La campaña contra la viruela: un logro decisivo

En la década de 1970, Foege encabezó una estrategia de vacunación que resultó fundamental para erradicar la viruela, una enfermedad que había azotado a la humanidad durante milenios. Su trabajo con la Organización Mundial de la Salud (OMS) y los CDC transformó un desafío aparentemente insuperable en un triunfo histórico. Este éxito no se debió sólo a la medicina; se trataba de innovación logística, incluido el uso de una técnica de “vacunación en anillo” en la que se vacunaban los contactos de nuevos casos, en lugar de campañas masivas.

Liderando a los CDC a través de prioridades cambiantes

Foege se desempeñó como director de los CDC durante los presidentes Carter y Reagan, defendiendo una visión ampliada para la agencia.
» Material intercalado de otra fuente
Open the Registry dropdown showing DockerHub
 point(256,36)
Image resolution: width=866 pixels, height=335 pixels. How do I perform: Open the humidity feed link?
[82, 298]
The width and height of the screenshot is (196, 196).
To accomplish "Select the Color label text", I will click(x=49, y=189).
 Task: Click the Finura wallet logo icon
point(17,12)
Presionó para que los CDC abordaran las principales causas de muerte más allá de las enfermedades infecciosas, incluidas las lesiones e incluso la violencia armada, una medida controvertida que lo puso en conflicto con la Asociación Nacional del Rifle y los legisladores conservadores.

Más allá de la erradicación: impacto global en la vacunación

Después de dejar los CDC en 1983, Foege continuó influyendo en la salud global mediante la creación de programas que aumentaron drásticamente las tasas de vacunación infantil en todo el mundo. Sus pares a menudo buscaban su consejo, reconociendo su capacidad única para unir el rigor científico con la implementación práctica. El Dr. Thomas Frieden, ex comisionado de salud de la ciudad de Nueva York, describió a Foege como “el Babe Ruth de la salud pública”, subrayando su estatus legendario en el campo.

El legado de Foege se extiende más allá de programas específicos; demostró que la salud pública no se trata sólo de tratar enfermedades sino de prevenirlas, y que las soluciones más efectivas a menudo requieren coraje político y voluntad de desafiar el status quo. Su fallecimiento deja un vacío en el campo, pero su impacto en la salud global perdurará por generaciones.

La erradicación de la viruela es uno de los mayores logros de la humanidad, y William H. Foege estuvo en su centro. Su trabajo no sólo salvó millones de vidas, sino que también demostró que incluso los desafíos de salud pública más abrumadores pueden superarse con visión estratégica, dedicación y compromiso con la ciencia.